### Your task
Copy out, from the data, each line containing the string "will".

Top of Records for the exercise

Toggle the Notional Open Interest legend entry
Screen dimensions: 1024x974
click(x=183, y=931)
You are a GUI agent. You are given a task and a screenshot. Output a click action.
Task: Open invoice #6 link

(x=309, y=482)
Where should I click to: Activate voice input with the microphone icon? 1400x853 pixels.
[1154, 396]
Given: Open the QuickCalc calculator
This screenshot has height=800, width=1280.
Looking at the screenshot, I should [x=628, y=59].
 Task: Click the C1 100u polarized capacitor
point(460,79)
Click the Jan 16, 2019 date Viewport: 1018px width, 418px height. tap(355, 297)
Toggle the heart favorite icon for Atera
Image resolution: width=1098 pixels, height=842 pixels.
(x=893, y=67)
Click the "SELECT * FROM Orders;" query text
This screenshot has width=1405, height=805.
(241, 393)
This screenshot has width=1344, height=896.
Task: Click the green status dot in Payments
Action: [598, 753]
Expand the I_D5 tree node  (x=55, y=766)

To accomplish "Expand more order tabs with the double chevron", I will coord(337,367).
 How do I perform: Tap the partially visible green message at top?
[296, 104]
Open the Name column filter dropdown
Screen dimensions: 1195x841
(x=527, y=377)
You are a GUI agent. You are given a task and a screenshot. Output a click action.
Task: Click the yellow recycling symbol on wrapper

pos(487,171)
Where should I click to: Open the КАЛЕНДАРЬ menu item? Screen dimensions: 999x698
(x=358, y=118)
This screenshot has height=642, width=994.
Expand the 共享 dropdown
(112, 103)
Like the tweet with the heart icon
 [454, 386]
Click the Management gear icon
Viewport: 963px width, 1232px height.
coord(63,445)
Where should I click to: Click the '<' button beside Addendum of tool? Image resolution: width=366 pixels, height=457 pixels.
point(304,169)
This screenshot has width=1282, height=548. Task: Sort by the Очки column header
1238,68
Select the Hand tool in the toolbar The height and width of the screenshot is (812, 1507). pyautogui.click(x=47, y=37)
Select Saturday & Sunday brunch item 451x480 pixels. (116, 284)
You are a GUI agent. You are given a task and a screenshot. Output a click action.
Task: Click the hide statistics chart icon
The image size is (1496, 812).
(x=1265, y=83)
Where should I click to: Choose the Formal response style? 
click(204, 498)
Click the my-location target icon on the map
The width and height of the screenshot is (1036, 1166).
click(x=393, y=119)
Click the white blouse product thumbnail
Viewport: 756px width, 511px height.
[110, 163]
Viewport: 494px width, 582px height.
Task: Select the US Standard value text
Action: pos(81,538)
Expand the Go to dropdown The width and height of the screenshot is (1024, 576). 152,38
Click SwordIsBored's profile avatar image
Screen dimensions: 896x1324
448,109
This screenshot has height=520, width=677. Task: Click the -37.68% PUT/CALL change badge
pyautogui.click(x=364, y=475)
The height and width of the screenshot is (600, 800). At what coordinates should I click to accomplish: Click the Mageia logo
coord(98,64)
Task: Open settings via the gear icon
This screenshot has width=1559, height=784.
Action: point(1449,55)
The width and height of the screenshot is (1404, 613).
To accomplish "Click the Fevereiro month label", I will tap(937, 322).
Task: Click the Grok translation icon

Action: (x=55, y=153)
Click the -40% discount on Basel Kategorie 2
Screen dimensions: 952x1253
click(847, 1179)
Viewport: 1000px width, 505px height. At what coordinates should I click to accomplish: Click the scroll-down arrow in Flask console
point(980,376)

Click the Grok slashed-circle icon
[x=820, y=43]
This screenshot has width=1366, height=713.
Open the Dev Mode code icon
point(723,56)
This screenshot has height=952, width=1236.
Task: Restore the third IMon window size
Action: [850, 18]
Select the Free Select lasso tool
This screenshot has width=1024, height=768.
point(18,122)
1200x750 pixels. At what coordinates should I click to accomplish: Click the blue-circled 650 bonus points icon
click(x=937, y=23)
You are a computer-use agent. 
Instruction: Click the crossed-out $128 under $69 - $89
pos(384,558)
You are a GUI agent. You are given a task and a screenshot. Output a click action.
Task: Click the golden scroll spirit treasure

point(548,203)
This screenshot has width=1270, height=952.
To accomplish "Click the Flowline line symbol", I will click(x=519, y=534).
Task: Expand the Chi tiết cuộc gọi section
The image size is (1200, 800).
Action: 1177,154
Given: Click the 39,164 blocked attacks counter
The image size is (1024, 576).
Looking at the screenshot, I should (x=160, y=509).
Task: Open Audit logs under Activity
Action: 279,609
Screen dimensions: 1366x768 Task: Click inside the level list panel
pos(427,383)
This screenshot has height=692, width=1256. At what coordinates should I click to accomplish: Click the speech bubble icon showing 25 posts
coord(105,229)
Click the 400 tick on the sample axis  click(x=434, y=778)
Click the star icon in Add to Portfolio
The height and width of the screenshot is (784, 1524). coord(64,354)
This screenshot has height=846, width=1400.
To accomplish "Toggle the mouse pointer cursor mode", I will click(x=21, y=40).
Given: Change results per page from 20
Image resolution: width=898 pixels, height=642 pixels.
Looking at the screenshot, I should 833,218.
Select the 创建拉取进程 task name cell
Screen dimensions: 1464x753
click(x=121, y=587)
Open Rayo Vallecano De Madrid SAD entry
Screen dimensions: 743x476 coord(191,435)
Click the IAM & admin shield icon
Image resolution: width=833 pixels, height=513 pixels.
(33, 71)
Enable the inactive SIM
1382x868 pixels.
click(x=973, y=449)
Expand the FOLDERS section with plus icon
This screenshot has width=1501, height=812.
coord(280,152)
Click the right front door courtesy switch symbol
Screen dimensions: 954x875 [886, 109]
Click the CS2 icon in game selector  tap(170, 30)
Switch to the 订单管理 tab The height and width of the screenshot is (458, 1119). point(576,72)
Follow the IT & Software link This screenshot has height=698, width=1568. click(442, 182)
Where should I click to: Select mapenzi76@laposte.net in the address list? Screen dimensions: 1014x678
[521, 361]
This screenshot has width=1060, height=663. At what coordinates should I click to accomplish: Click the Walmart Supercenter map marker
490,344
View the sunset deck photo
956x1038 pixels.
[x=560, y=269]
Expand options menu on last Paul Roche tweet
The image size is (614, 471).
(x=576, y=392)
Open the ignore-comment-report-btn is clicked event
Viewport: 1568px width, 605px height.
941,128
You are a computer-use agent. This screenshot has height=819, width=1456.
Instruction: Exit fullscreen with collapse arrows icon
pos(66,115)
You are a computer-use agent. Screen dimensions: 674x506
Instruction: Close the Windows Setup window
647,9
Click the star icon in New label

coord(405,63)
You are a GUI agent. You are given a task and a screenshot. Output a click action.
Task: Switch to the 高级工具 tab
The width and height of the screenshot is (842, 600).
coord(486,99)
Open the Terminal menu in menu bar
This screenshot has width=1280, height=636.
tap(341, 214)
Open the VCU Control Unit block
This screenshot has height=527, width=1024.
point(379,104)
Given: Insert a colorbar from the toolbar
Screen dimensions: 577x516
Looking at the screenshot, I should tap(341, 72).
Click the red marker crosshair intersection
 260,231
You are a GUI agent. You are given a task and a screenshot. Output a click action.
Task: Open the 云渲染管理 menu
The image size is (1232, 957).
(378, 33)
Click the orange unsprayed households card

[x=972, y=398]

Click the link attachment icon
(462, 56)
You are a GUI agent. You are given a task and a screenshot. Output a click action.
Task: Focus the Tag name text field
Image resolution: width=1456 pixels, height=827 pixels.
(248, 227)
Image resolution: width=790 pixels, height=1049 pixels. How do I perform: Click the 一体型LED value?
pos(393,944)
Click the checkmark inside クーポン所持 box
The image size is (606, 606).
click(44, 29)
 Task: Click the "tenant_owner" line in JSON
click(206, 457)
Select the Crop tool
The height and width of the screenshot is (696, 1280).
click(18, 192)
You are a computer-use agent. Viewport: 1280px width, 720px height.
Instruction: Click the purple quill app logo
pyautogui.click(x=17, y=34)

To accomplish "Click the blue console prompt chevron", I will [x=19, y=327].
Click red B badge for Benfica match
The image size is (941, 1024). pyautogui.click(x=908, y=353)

Bottom of Records for the exercise

### Reply to the task
To accomplish "Expand more order tabs with the double chevron", I will coord(337,367).
To accomplish "Click the Fevereiro month label", I will tap(937, 322).
To accomplish "Click the Flowline line symbol", I will click(x=519, y=534).
To accomplish "Toggle the mouse pointer cursor mode", I will click(x=21, y=40).
To accomplish "Click the blue console prompt chevron", I will [x=19, y=327].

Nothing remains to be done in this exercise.